A stiff spring will undergo faster dampening than a less stiff spring of the same length because it has a higher spring constant. This means that it requires more force to displace it and therefore will not undergo the same displacement as the looser spring. Because the mass attached to it will have less displacement, this means that the gravitational potential energy, as well as the kinetic energy will be lower then the loose spring. If there is less energy in the spring then there is less to be lost due to friction in the spring and the air.
Assuming that both springs encounter the same amount of friction, it will take longer for this friction to slow down the loose spring. This is due to the fact that less force is needed to extend it the same length as the stiff spring. If the same mass is attached then the loose spring will extend further because of it's lower spring force constant (k) therefore creating a higher gravitational potential energy and kinetic energy, as it has a greater displacement. Because there is more energy to be lost, the looser spring will take a longer time to stop completely, thus meaning that the stiffer a spring is, the faster the damping.

(I'm doing the same lab write-up right now, it's brutal, none of my results add up properly)

lol me too

thats so jokes, my lab data isn't adding up either lol my values for the force constant didn't fit the equation 1/ktotal=1/k1 + 1/k2 (for springs in a series, the second part in the lab) i've been doing this lab for DAYS... can anyone show me how to calculate the force constant given:
the mass on the spring
the time for 10 cycles (aka vibrations, up and downs, w/e)
the displacement from equilibrium position at each cycle

thats so jokes, my lab data isn't adding up either lol my values for the force constant didn't fit the equation 1/ktotal=1/k1 + 1/k2 (for springs in a series, the second part in the lab) i've been doing this lab for DAYS... can anyone show me how to calculate the force constant given:
the mass on the spring
the time for 10 cycles (aka vibrations, up and downs, w/e)
the displacement from equilibrium position at each cycle

What I did was use Hooke's Law: F=kx
F = mg
x = displacement of the spring, NOT the mass

from there you can solve for k to find the force constant. I figured out my data and it's all pretty close now, I only had 2 days to do it though, which sucked.

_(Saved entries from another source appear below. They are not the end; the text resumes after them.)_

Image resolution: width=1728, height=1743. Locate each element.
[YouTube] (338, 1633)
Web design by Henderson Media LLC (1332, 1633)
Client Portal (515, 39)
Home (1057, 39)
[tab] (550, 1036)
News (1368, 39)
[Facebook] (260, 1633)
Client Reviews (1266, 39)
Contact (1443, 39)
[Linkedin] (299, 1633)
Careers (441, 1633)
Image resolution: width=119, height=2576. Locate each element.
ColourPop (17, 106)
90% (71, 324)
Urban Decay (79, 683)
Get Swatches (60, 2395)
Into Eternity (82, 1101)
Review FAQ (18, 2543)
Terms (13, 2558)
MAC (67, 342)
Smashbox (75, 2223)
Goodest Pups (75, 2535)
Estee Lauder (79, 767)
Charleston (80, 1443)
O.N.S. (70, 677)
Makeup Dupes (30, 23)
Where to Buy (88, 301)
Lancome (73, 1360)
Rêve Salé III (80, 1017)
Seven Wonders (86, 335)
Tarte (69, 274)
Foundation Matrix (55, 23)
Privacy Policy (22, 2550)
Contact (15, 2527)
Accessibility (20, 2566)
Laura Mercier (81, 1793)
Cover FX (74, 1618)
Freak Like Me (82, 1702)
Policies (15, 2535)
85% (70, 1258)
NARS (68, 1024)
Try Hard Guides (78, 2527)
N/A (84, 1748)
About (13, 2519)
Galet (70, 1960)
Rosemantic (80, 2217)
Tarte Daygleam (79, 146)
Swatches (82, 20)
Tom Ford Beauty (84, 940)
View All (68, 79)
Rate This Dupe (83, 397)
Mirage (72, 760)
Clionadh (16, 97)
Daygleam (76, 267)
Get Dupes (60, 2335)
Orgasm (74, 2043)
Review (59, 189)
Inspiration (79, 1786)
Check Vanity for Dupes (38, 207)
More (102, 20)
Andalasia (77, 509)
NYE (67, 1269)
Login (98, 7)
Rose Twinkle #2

You could use Simple harmonic motion formula,

somewhere you should have been introduced to eqn like

x(t)=Asin(sqrt[k/m]*t) where sqrt(k/m)= omega,

and T (the period for one complete oscillation)=1/f where f=omega/2pi

{omega being the w looking greek letter}

BTW the displacement of mass and spring from equilibrium should always be th same but the equilibrium point may vary depending on whether say spring is horizontal or vertical.

got it.

actually I think I was looking for T= (m/k)^(1/2) since the mass is the same for both springs and the springs r of equal length, the spring constant determines the periodic time therfore a stiffer spring will stop vibrating first.

thanks 4 everyones help